## Alıntı

Harflerle aranız iyi mi? Ya şekillerle? Okuma yazmayı erken mi söktünüz? Bulmaca çözmeyi sever misiniz? Hafızanıza güveniyor musunuz?
Özellikle de görsel hafızanıza? Cevaplar 'evet'se, Halkidiki'yi arabayla gezmek büyük keyif olacak. 'Hayır'lar çoğunluktaysa, geçmiş olsun!
Halkidiki'nin üç ayağı var. İpsala'dan çıkıp da Alexandroupolis'i (Dedeağaç) geçip gidiyorsanız, ilk ayak olan Athos'ta yerleşim yok, manastırlar var.
Ortadaki ayak olan Sithonia'ya geçersek, buranın yeşili bol, doğası güzel, plajları çeşit çeşit... En bilindik kasaba, Neos Marmaras. Merkezi, Ruslara hitap eden rüküş kürkçülerle, kokusuyla bile midenizi yakabilecek fast food'cularla, kitsch tadı bile vermeyen döküntü dükkânlarla dolu. Ama sizin işiniz orada değil, sahilde. Neos Marmaras'ın sahilinde kalmanız, vakti orada geçirmeniz lazım. Güzel denizli, curcunadan uzak, küçük otellerin ve tek elin parmaklarını geçmeyecek sayıda lokantanın olduğu bir sahil burası. Ve de güneş harikulade biçimde batıyor: Mercandan şeftaliye, yavruağzından kavuniçine...

## Yapılacak görev
Halkidiki'yi arabayla gezmeyi anlatan yukarıdaki alıntıyı tek harfini bile değiştirmeden, baştan sona eksiksiz geri verir misiniz? Aşağıdaki materyale ihtiyacınız yok.

## Veri bölümü
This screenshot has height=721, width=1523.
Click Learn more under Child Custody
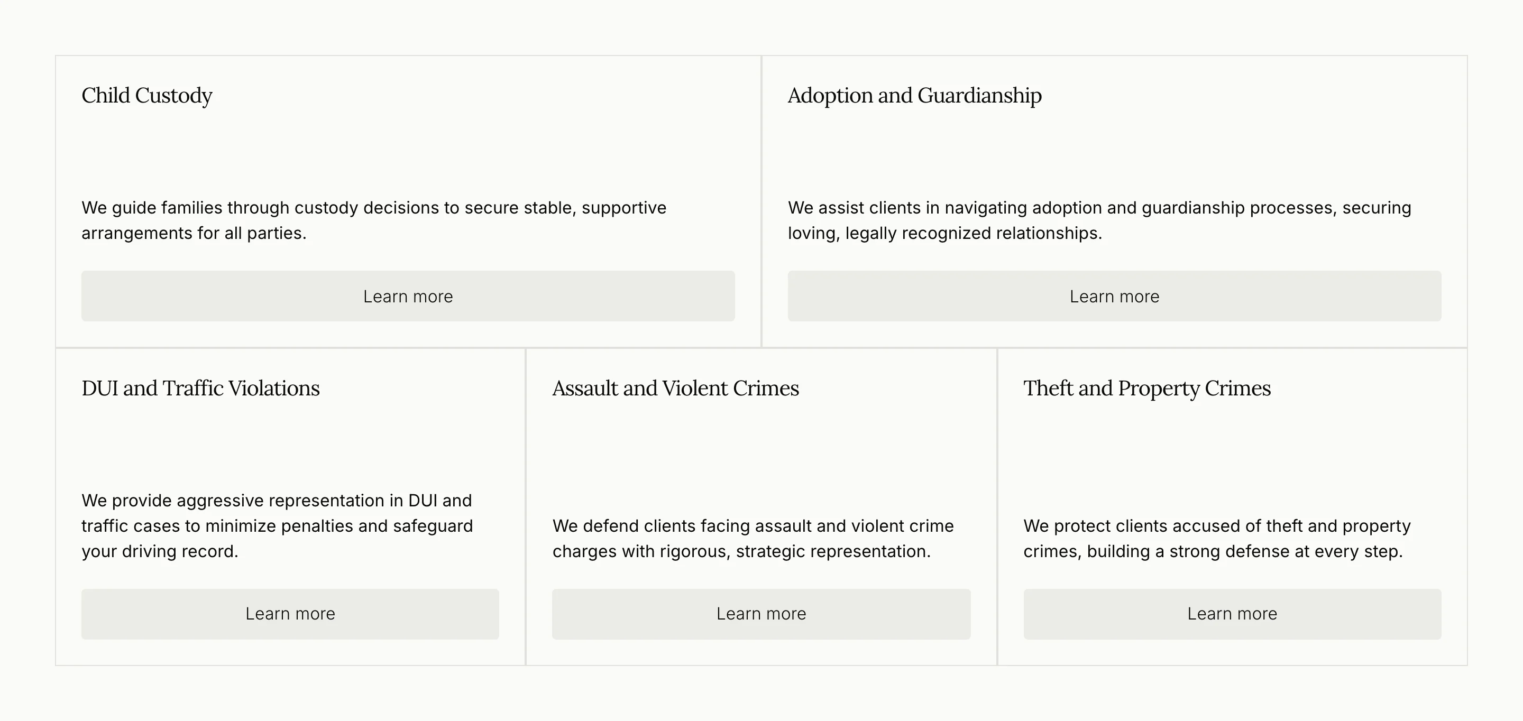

## Tam yanıt
Harflerle aranız iyi mi? Ya şekillerle? Okuma yazmayı erken mi söktünüz? Bulmaca çözmeyi sever misiniz? Hafızanıza güveniyor musunuz?
Özellikle de görsel hafızanıza? Cevaplar 'evet'se, Halkidiki'yi arabayla gezmek büyük keyif olacak. 'Hayır'lar çoğunluktaysa, geçmiş olsun!
Halkidiki'nin üç ayağı var. İpsala'dan çıkıp da Alexandroupolis'i (Dedeağaç) geçip gidiyorsanız, ilk ayak olan Athos'ta yerleşim yok, manastırlar var.
Ortadaki ayak olan Sithonia'ya geçersek, buranın yeşili bol, doğası güzel, plajları çeşit çeşit... En bilindik kasaba, Neos Marmaras. Merkezi, Ruslara hitap eden rüküş kürkçülerle, kokusuyla bile midenizi yakabilecek fast food'cularla, kitsch tadı bile vermeyen döküntü dükkânlarla dolu. Ama sizin işiniz orada değil, sahilde. Neos Marmaras'ın sahilinde kalmanız, vakti orada geçirmeniz lazım. Güzel denizli, curcunadan uzak, küçük otellerin ve tek elin parmaklarını geçmeyecek sayıda lokantanın olduğu bir sahil burası. Ve de güneş harikulade biçimde batıyor: Mercandan şeftaliye, yavruağzından kavuniçine...